- Born: 26 September 1923
- Died: 25 February 2024 (aged 100)
- Education: Bedford School King's College, Durham
- Occupations: diplomat and public servant

= James Hennessy (diplomat) =

British diplomat and public servant (1923–2024)

Sir James Patrick Ivan Hennessy (26 September 1923 – 25 February 2024) was a British diplomat and public servant who was Her Majesty's Chief Inspector of Prisons from 1982 to 1987.

== Early years ==

Educated at Bedford School and then King's College, Durham (now part of Newcastle University), Hennessy joined the Royal Artillery in 1942, and was then seconded to the Indian Army from 1944 to 1946.

== Career ==

After World War II, Hennessy joined what was then HM Overseas Service, serving initially in Basutoland from 1948 in a number of roles, seconded in 1961 to the Office of the High Commissioner in Pretoria and taking on a number of positions in the government of South Africa. He retired from the Overseas Service in 1968 and was appointed to the Foreign Office, serving as Chargé d'Affaires to Montevideo, Uruguay for 1971–72, and then High Commissioner to Kampala, Uganda and non-resident Ambassador to Kigali, Rwanda, 1973–76. He served as Consul-General in Cape Town from 1977 to 1980, before ending his career as the last Governor and Commander-in-Chief of Belize (now Belize) from 1980 to 1981.

In 1982, Hennessy was appointed the second ever HM Chief Inspector of Prisons, taking over from Bill Pearce, previously the Chief Inspector of Probation for Inner London whose tenure as HMCIP was cut short by illness.

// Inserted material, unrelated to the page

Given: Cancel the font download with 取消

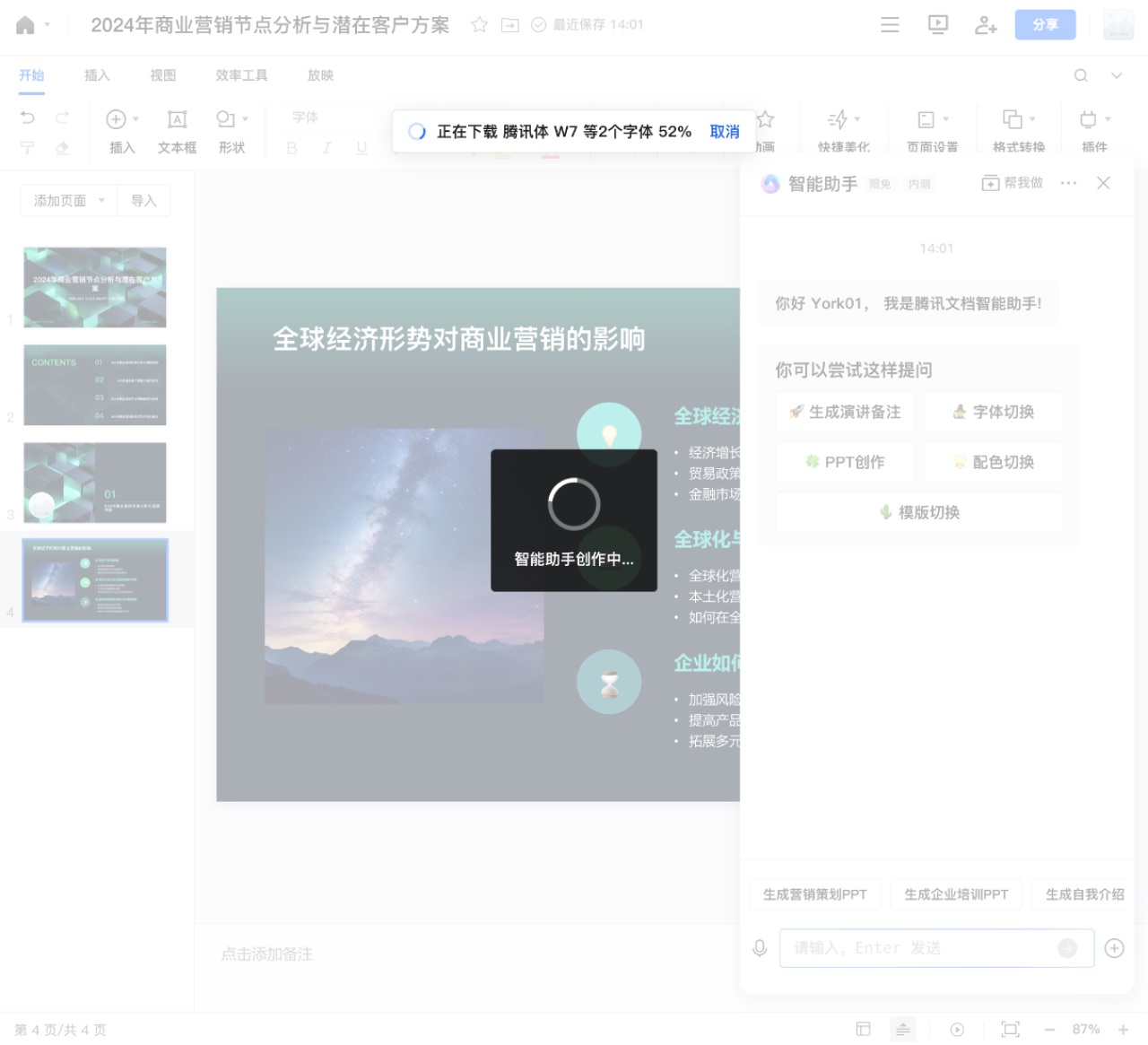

Hennessy served a five-year term until 1987. After stepping down as Chief Inspector to be replaced by Judge Sir Stephen Tumim, Hennessy served on the Parole Board for England and Wales until 1991 and as a Trustee of the Butler Trust until 1998.

== Later life and death ==

Hennessy turned 100 in September 2023, and died on 25 February 2024.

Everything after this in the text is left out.